_Records for this exercise_.
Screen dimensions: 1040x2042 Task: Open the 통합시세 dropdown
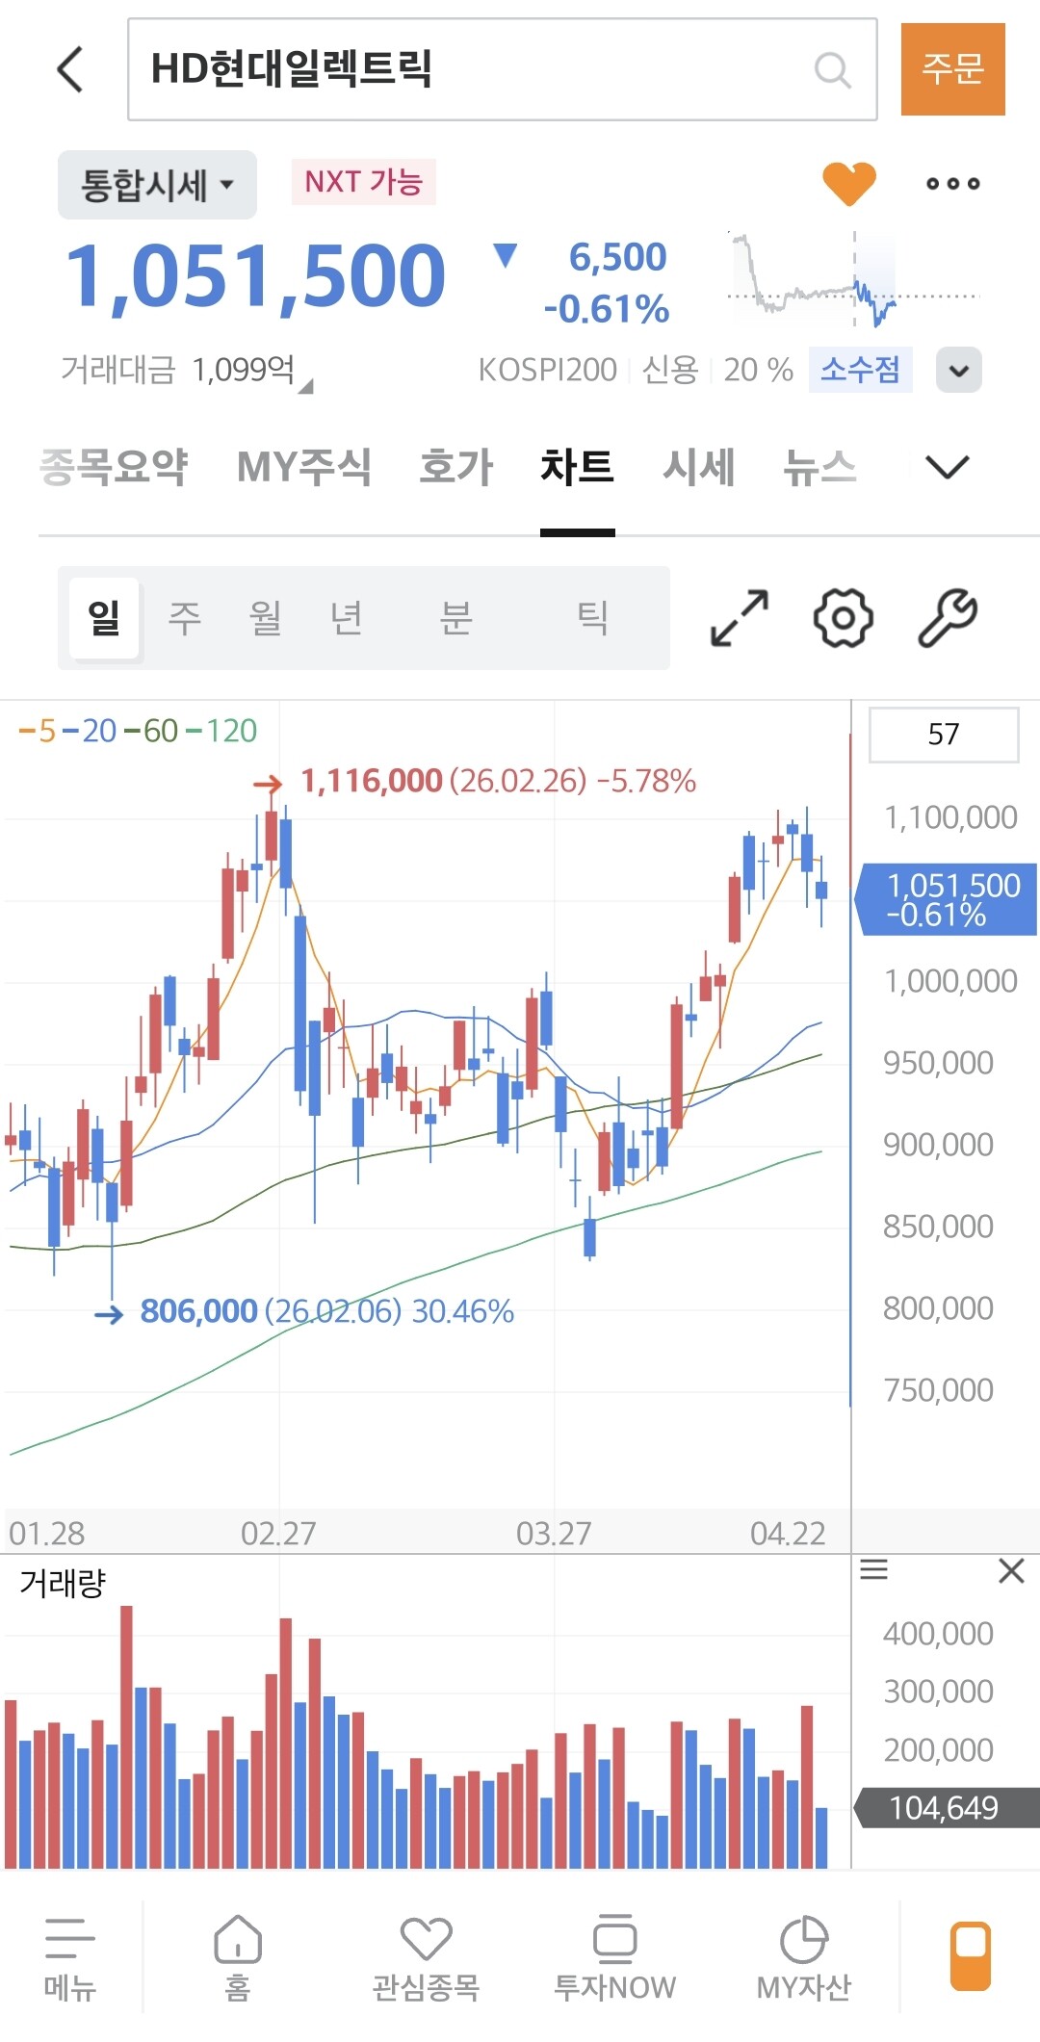coord(157,185)
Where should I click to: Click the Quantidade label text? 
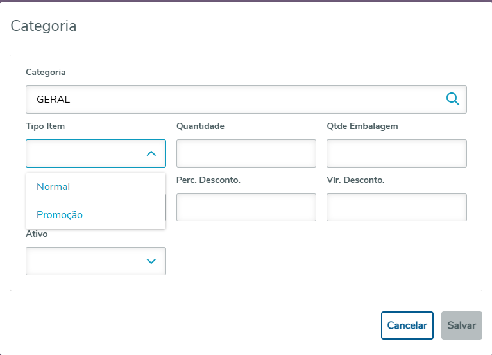tap(200, 126)
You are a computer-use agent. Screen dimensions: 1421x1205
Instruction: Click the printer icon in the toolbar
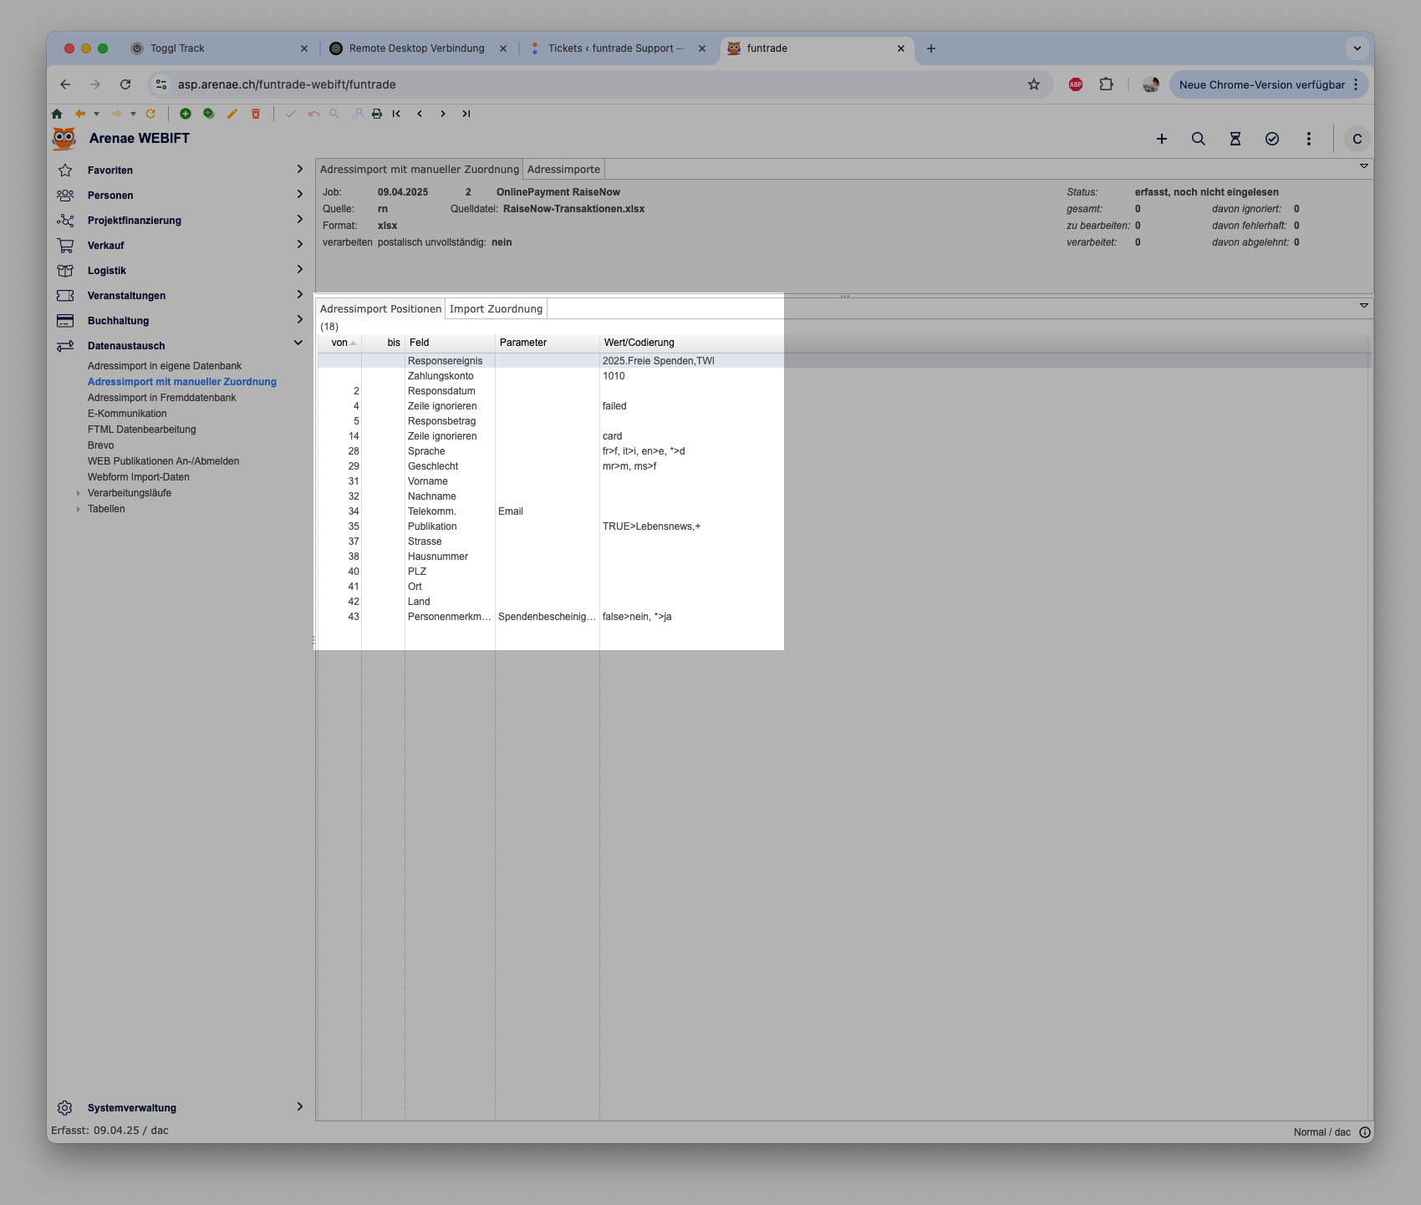pos(377,114)
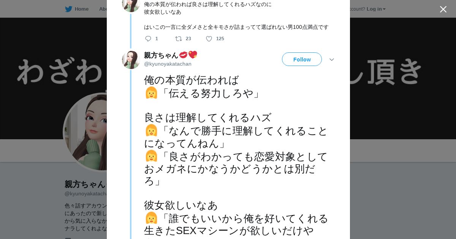The height and width of the screenshot is (239, 456).
Task: Click the top tweet text starting はいこの一言に
Action: tap(236, 27)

_About this task_.
Copy the listing above word for word. Do not include the pictures.

_Answer box_.
Screen dimensions: 1040x2042 Task: Open the 통합시세 dropdown
coord(157,185)
Where should I click to: Click the Quantidade label text? 
tap(200, 126)
You are a computer-use agent. Screen dimensions: 1421x1205
Instruction: Click the printer icon in the toolbar
pos(377,114)
The height and width of the screenshot is (239, 456).
Task: Click the top tweet text starting はいこの一言に
Action: tap(236, 27)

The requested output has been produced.